Unless a service provider has contractually agreed otherwise, they can refuse an instruction to delete personal information that they receive from their client (i.e., the business for whom the service provider was processing personal information).
The CCPA allows a consumer to “request that a business delete any personal information about the consumer.”1 When a consumer requests that a business delete personal information, the CCPA requires that a business “direct [its] service providers” to delete the information as well.2
Although a business must “direct” its service providers to delete data, the CCPA states that “a service provider shall not be required to comply with a consumer’s request to delete the consumer’s information if it is necessary for the business or a service provider to maintain the consumer’s information” in order to accomplish one of nine exceptions. While some of those exceptions arguably apply only to the business’s use of personal information, other exceptions may apply equally to the service provider’s handling of data. These include:3
- Detect security incidents, protect against malicious, deceptive, fraudulent, or illegal activity; or prosecute those responsible for that activity.
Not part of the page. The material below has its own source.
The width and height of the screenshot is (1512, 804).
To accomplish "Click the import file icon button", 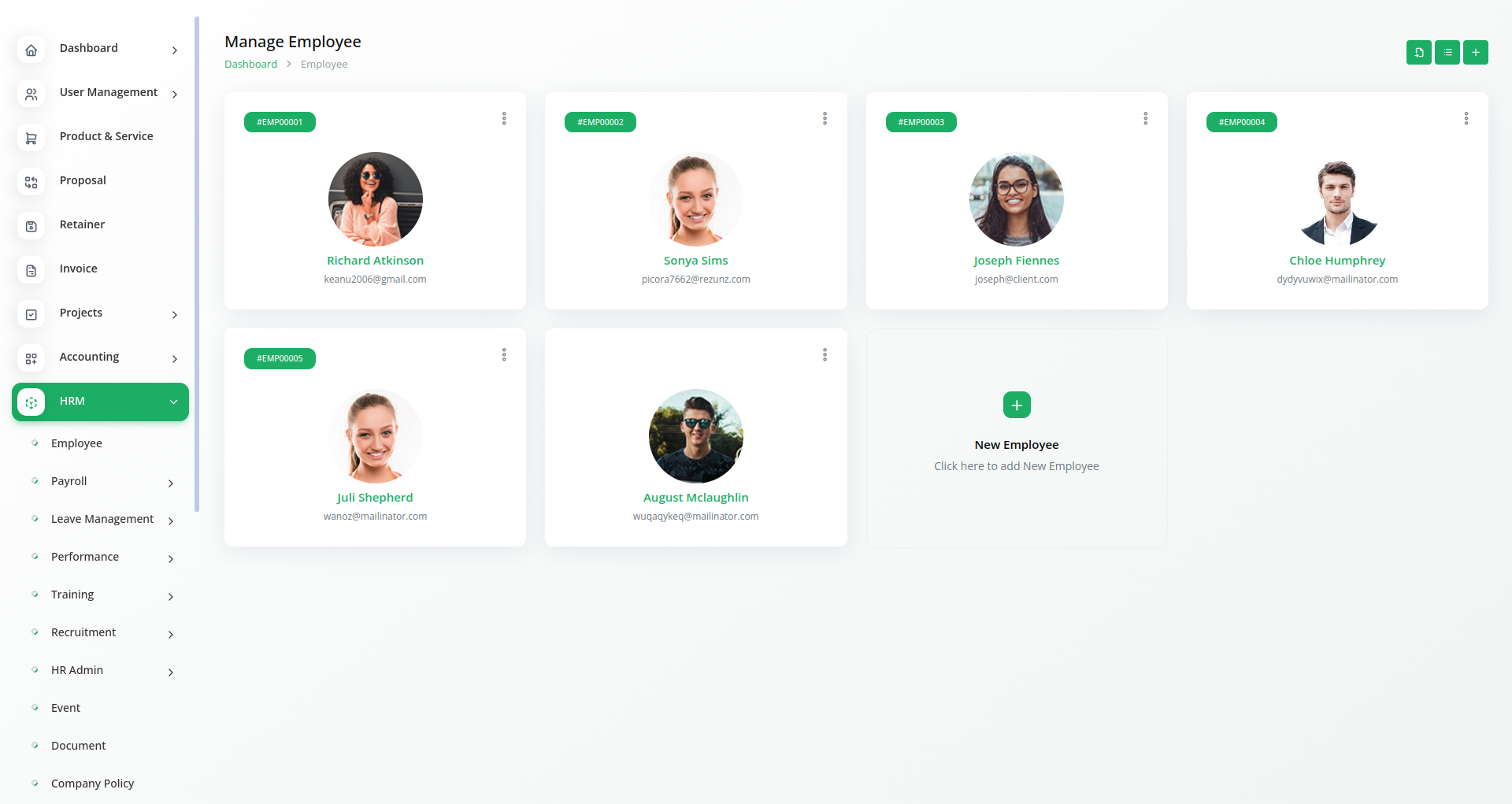I will pyautogui.click(x=1418, y=53).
- Debug to identify and repair errors that impair existing intended functionality.
- Exercise free speech, ensure the right of another consumer to exercise his or her right of free speech, or exercise another right provided for by law.
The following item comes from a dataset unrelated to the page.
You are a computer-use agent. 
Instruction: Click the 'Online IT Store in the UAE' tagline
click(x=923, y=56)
- Comply with the California Electronic Communications Privacy Act pursuant to Chapter 3.6 (commencing with Section 1546) of Title 12 of Part 2 of the Penal Code.
- To enable solely internal uses that are reasonably aligned with the expectations of the consumer based on the consumer’s relationship with the business.
- Comply with a legal obligation.
- Otherwise use the consumer’s personal information, internally, in a lawful manner that is compatible with the context in which the consumer provided the information.
If a service provider needs the personal information for one of the reasons listed above, it may refuse the deletion request from the business.
For more information and resources about the CCPA visit http://www.CCPA-info.com.
This article is part of a multi-part series published by BCLP to help companies understand and implement the General Data Protection Regulation, the California Consumer Privacy Act and other privacy statutes. You can find more information on the CCPA in BCLP’s California Consumer Privacy Act Practical Guide, and more information about the GDPR in the American Bar Association’s The EU GDPR: Answers to the Most Frequently Asked Questions
1. CCPA § 1798.105(a)
2. CCPA § 1798.105(c).
3. CCPA § 1798.105(d) (emphasis added).